## Texte source
◆ ◆ ◆ ◆ ◆ ◆ ◆

Ces mesures seront-elles vraiment suffisantes pour en finir avec les malfaçons de certains sous-traitants ? Certains sont, en bout de chaîne, accusés de recourir à des autoentrepreneurs ou à des travailleurs immigrés, mal payés et peu formés, qui sèment la pagaille dans les réseaux…
Ce que vous évoquez, c’est l’ubérisation de la chaîne de sous-traitance. Il s’agit du fait qu’un intermédiaire prenne l’essentiel de la marge et sous-traite au moins-disant. Avec notre plan, nous comptons passer d’un système d’ubérisation à un système d’industrialisation. Cela ne signifie pas que les petites sociétés n’auront plus le droit d’intervenir sur les réseaux. Mais toutes devront avoir suivi un parcours de formation, et avoir démontré leur capacité à travailler correctement. Sinon, encore une fois, elles prendront la porte.
Beaucoup de sous-traitants se plaignent de ne pas être assez bien rémunérés. Certains sous-traitants de rang 2 qui travaillent sur les réseaux d’Orange pestent, notamment, contre les nouveaux prix pratiqués par l’opérateur historique, de loin le premier donneur d’ordre du secteur… Qu’en dites-vous ?
Il y a une compression des prix. C’est vrai. Mais il faut faire attention à ce qu’on dit, parce que cette baisse n’est pas toujours si violente que ça. Ce que je déplore, c’est la brutalité de l’évolution des tarifs d’Orange telle qu’elle a été conduite ces derniers mois. Ce n’est pas acceptable. Ce qui nous préoccupe, c’est que le sous-traitant de rang 2 qui va intervenir sur le chantier puisse vivre décemment de son travail. Or ce n’est pas possible s’il est payé 70 euros pour une demi-journée d’intervention… C’est donc de là qu’il faut partir. Il faut déterminer quel est le prix minimum à payer pour une intervention en bout de chaîne, et faire remonter cette information aux sous-traitants de rang 1, jusqu’à Orange. C’est de cette manière qu’on déterminera au mieux les tarifs des prestations. Le travail à perte ne doit pas être autorisé. Cela dit, je me garde de critiquer Orange. Son modèle économique est sous forte pression, et il a, lui aussi, ses contraintes. Il reste l’opérateur commercial qui investit le plus dans la fibre en Europe.

◆ ◆ ◆ ◆ ◆ ◆ ◆

## Exercice proposé A
Relevez dans l'entretien sur la sous-traitance toutes les phrases qui contiennent l'expression « il faut ».
## Exercice proposé B
Poursuivez l'entretien sur la sous-traitance des réseaux de fibre après sa dernière phrase.
Les lignes qui viennent ensuite forment un matériau distinct du texte source.

## Extrait de données
◆ ◆ ◆ ◆ ◆ ◆ ◆

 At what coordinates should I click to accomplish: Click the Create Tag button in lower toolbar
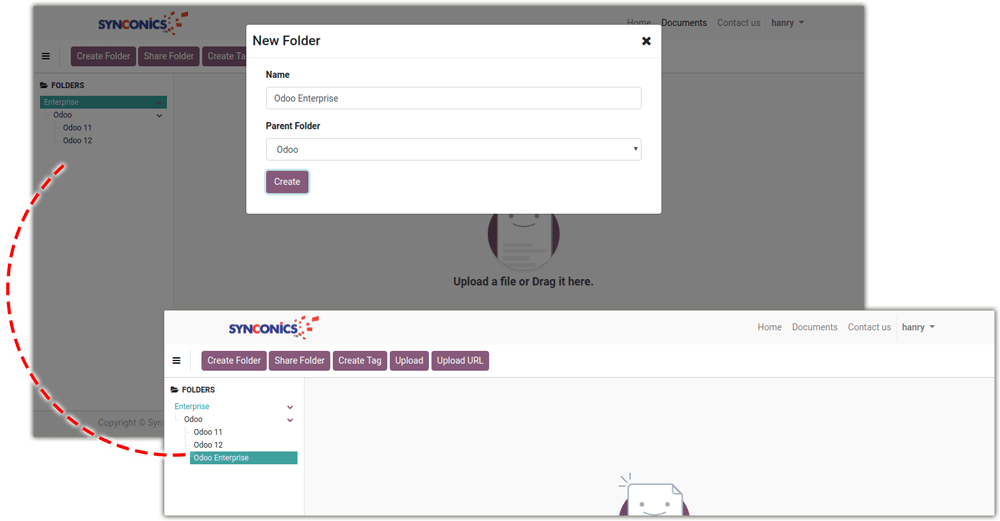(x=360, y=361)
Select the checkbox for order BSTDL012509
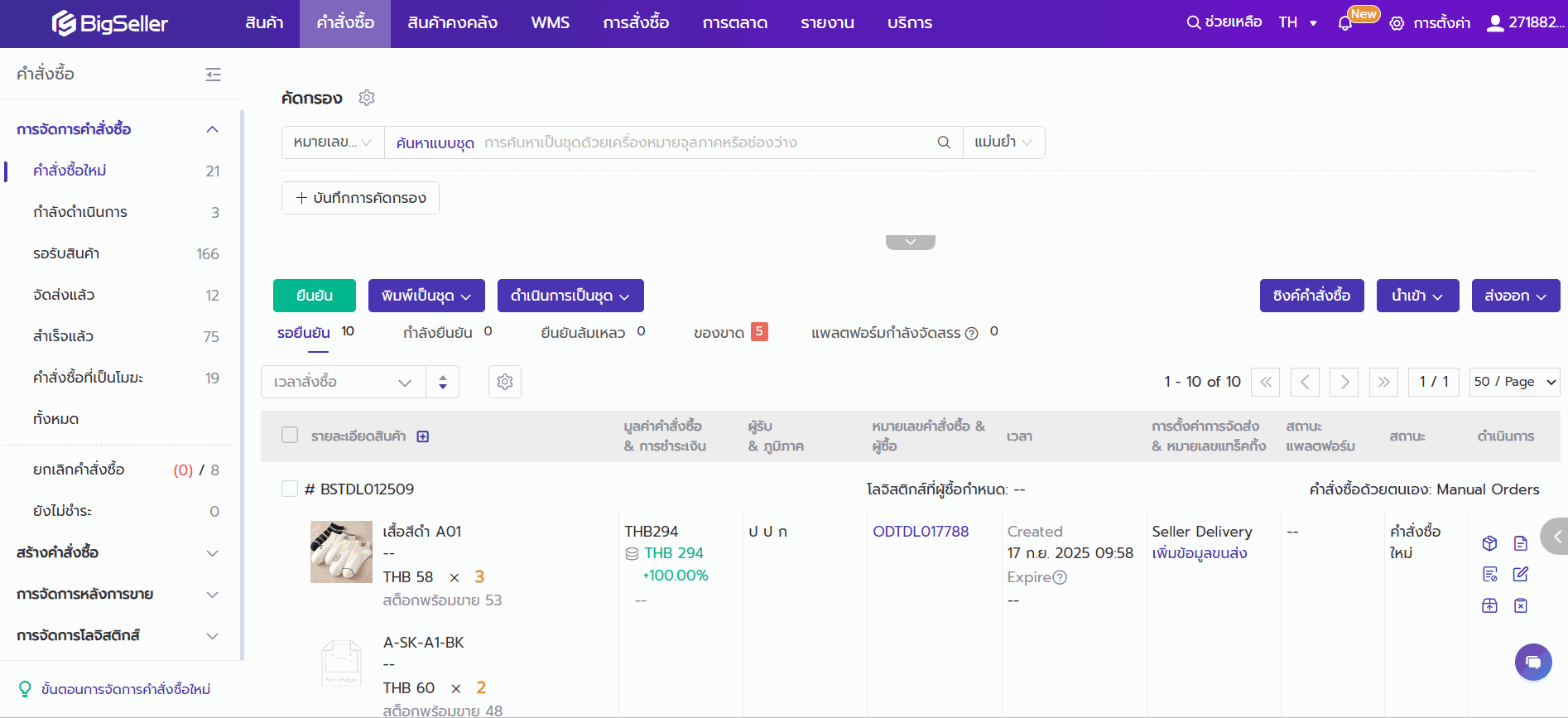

◆ ◆ ◆ ◆ ◆ ◆ ◆

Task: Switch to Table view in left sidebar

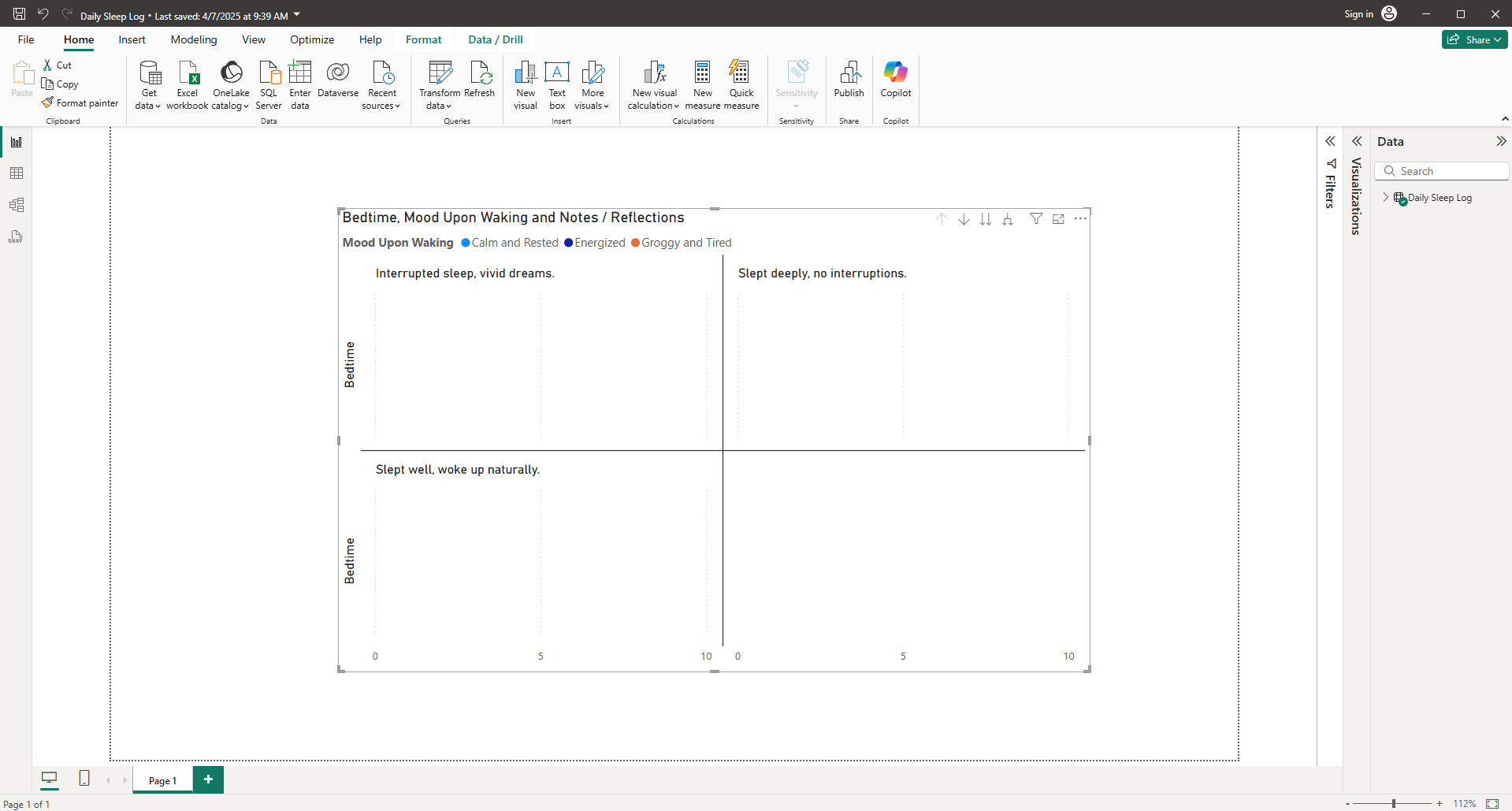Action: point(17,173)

◆ ◆ ◆ ◆ ◆ ◆ ◆

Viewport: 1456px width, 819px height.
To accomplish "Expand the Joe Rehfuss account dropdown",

◆ ◆ ◆ ◆ ◆ ◆ ◆

## Réponse rédigée A
1. « Mais il faut faire attention à ce qu'on dit, parce que cette baisse n'est pas toujours si violente que ça. »
2. « C'est donc de là qu'il faut partir. »
3. « Il faut déterminer quel est le prix minimum à payer pour une intervention en bout de chaîne, et faire remonter cette information aux sous-traitants de rang 1, jusqu'à Orange. »

## Réponse rédigée B
Que comptez-vous faire, concrètement, au niveau d’InfraNum, pour aider les sous-traitants ?
Nous allons travailler sur la question du partage de la valeur au sein de la filière. C’est l’étape d’après, notre prochain chantier. En parallèle d’une analyse concernant la viabilité économique des acteurs en bout de chaîne, nous souhaitons mettre en place une indexation des contrats sur l’augmentation du coût de la vie. Cela se fait dans tous les autres secteurs d’infrastructures. Il s’agit d’une demande forte des intégrateurs et des sous-traitants. Ils souffrent aujourd’hui de l’inflation, et en particulier de la hausse du prix de l’essence pour se rendre sur leurs lieux d’intervention. Leurs contrats doivent en tenir compte. Cela me paraît tout à fait normal. Mais si les sous-traitants en bout de chaîne doivent pouvoir vivre correctement, il en va de même pour les opérateurs commerciaux. Ces derniers sont confrontés à la domination des GAFAM [Google, Amazon, Facebook, Apple et Microsoft, Ndlr], qui captent l’essentiel de la valeur. Il est essentiel que ces grandes plateformes contribuent à l’économie des réseaux, dont elles sont les principaux utilisateurs. Je suis favorable à ce que les opérateurs commerciaux puissent facturer l’utilisation des réseaux aux GAFAM. Cela doit être encadré par des règles de non-discrimination. Il faudra aussi, bien entendu, qu’on veille à la neutralité du Net.
L’Union européenne s’est récemment saisie de ce dossier. Bruxelles appelle à ce que les géants américains du Net, qui utilisent plus de la moitié de la bande passante, contribuent financièrement au déploiement des réseaux télécoms…
Je soutiens totalement cette initiative. Sinon qu’allons-nous faire ? Augmenter les prix des abonnements téléphoniques et Internet de 10 euros pour enrichir encore, au final, les GAFAM ? Parce ce sont eux qui, au final, profitent de tout cet argent… Nous sommes confrontés à un problème structurel. C’est une question de justice.
Considérez-vous que la forte concurrence en France, qui rogne les marges des opérateurs en les obligeant à pratiquer des prix parmi les plus bas d’Europe, a fini par plomber la filière et ses sous-traitants ?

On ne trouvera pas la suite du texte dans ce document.